At the Semicon West convention held earlier this month, several representatives from Darnell Group held a panel discussion on the energy harvesting and its forthcoming mass appeal. Speakers included Jeff Shepard, president of Darnell, Jerry ruddle, executive vice president with Advanced Cerametrics and Solicore’s vice president, Jarreth Solomon.
Shepard opened by discussing the different market strategies needed in order for energy harvesting devices and micro fuel cells to take off and hold in the market. Shepard focused on the lack of success micro fuel cells have faced—blaming its troubles on targeting inappropriate markets like the cell phones and laptop industries.
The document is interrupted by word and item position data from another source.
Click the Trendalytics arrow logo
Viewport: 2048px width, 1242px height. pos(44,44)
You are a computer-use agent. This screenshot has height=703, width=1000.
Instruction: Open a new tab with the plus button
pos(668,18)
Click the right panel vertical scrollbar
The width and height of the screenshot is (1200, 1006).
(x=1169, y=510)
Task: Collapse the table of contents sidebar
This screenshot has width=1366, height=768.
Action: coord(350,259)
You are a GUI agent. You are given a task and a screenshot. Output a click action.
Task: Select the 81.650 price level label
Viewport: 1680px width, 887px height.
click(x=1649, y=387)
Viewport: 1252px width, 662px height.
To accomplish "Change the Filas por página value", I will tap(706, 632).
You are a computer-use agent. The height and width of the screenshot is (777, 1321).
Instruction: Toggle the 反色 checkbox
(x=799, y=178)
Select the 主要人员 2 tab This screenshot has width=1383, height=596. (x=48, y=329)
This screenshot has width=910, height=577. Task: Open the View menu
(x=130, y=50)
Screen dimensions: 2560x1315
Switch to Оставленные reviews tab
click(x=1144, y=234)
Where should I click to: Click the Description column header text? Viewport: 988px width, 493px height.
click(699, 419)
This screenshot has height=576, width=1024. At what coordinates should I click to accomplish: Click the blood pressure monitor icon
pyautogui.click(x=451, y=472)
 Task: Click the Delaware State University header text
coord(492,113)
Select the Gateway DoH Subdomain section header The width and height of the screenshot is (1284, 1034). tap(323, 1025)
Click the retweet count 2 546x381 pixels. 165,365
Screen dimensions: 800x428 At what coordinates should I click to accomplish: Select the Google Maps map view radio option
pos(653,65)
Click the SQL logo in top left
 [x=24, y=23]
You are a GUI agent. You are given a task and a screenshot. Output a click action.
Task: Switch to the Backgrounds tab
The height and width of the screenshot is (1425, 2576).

"Both micro fuel cells and energy harvesting devices can find markets when they are used to replaced large numbers of batteries," Shepard observed. "For energy harvesting devices, that means applications such as wireless sensor networks with large numbers of nodes. For micro fuel cells, it is auxiliary or remote power applications where the need is for hundreds of watt-hours of continuous operation, and the fuel cell replaces many individual batteries; not small portable devices such as handsets or laptops."
Ruddle spoke on the ability of Advanced Cerametrics’ flexible piezoelectric fiber composite transducers to harvest mechanical energy and convert it into electrical energy. He showed the ability of piezoelectric fiber composites to produce 500 V (at resonance frequency of 35 Hz, that can charge a 400 µF capacitor to 50 V in less than 4 seconds. He claimed that materials have been configured to produce 145-mW output.
Moving past piezoelectric technology, Ruddle focused on Advanced Cerametrics’ Viscose Suspension Spinning Process (VSSP). This technique meshes two old technologies: fiber spinning and ceramics with today’s techniques. According to Ruddle, VSSP creates lighter, stronger, more flexible, and less expensive ceramics compared to traditional methods.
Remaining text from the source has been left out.